Juan Carlos Gil, vocero de las autoridades indígenas, es claro en sus intenciones. "Nosotros, desde el lunes, estamos concentrados aquí de forma pacífica para abrir un diálogo formal con Parques Nacionales. Hasta que no se sienten con nosotros, vamos a permanecer aquí", afirmó. El conflicto comenzó tras la destrucción de una construcción comunitaria dentro del parque, pero las exigencias van mucho más allá. Los kogui reclaman ser coadministradores del Tayrona con voz y voto en todas las decisiones y, lo que es fundamental para ellos, participación directa en los ingresos económicos que genera. "Desde que el Tayrona empezó a funcionar, los kogui nunca hemos recibido ningún apoyo económico ni hemos sido tenidos en cuenta en nada", señaló Gil.

La realidad sobre el terreno es paradójica: aunque el parque está cerrado por decreto, sigue funcionando. Turistas nacionales y extranjeros ingresan constantemente, guiados por miembros de la comunidad campesina. Se cobra aproximadamente 50.000 pesos a extranjeros y 30.000 a colombianos como "aporte comunitario". El dinero, según los líderes indígenas, financia la alimentación y logística de las comunidades concentradas en el área. Paulo Sánchez, presidente de la Junta de El Zaino, explica que la operación marcha con normalidad: "Son miembros capacitados de la comunidad que brindan información y acompañamiento a los visitantes. Todo funciona con completa normalidad".

Sin embargo, la llegada de visitantes se ha desplomado. Donde normalmente entran hasta 2.000 turistas diarios, ahora llegan apenas 400 por una entrada. Esta caída económica golpea a hoteles, restaurantes, transportadores y comerciantes de toda Santa Marta. El cierre proyecta pérdidas anuales de 330.000 millones de pesos para la región.

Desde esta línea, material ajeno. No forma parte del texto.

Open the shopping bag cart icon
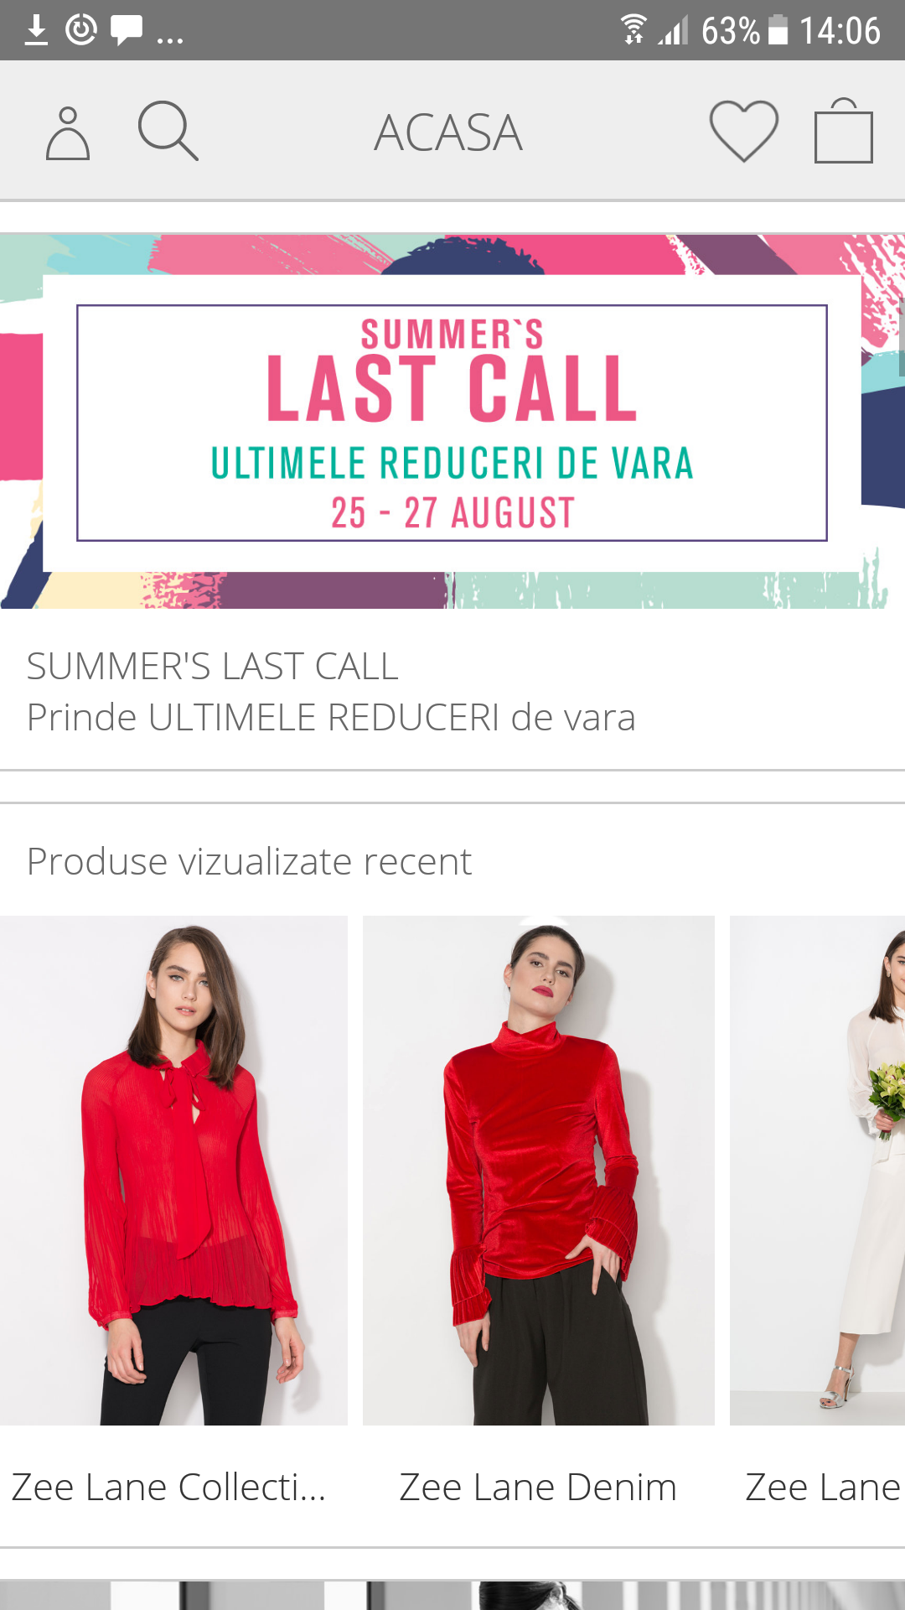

Los kogui denuncian además que el Estado ha abandonado históricamente la infraestructura del parque. "Hemos visto caminos dañados, puentes caídos desde hace meses y cero inversión. Tienen esto abandonado y a nosotros siempre nos han tenido a un lado", dijo Gil. También rechazan categóricamente los señalamientos oficiales que los vinculan con grupos armados ilegales. "Queremos desmentir eso. Los kogui somos hombres de paz y nunca hemos estado ligados a grupos armados", afirmó el vocero indígena. Parques Nacionales ha advertido que la toma estaría motivada por estructuras armadas, una acusación que las comunidades consideran peligrosa y estigmatizante.

El escenario actual es un delicado equilibrio: un parque cerrado por decreto pero operando parcialmente bajo control comunitario, con policía presente en los accesos pero sin intervenir. Gil es categórico sobre sus intenciones: "Si el parque quiere seguir funcionando, tiene que dialogar con nosotros y tenernos en cuenta en todo". El Tayrona se encuentra hoy en una encrucijada que trasciende lo ambiental: enfrenta dos visiones distintas sobre quién debe gobernar un mismo territorio. De un lado está el Estado con su legalidad institucional. Del otro, pueblos ancestrales que reclaman autonomía sobre lo que consideran su templo sagrado. Mientras el diálogo no llegue, el parque más importante del país sigue en una realidad paralela, oficialmente clausurado pero administrado por quienes aseguran haber regresado para no volver a ser marginados.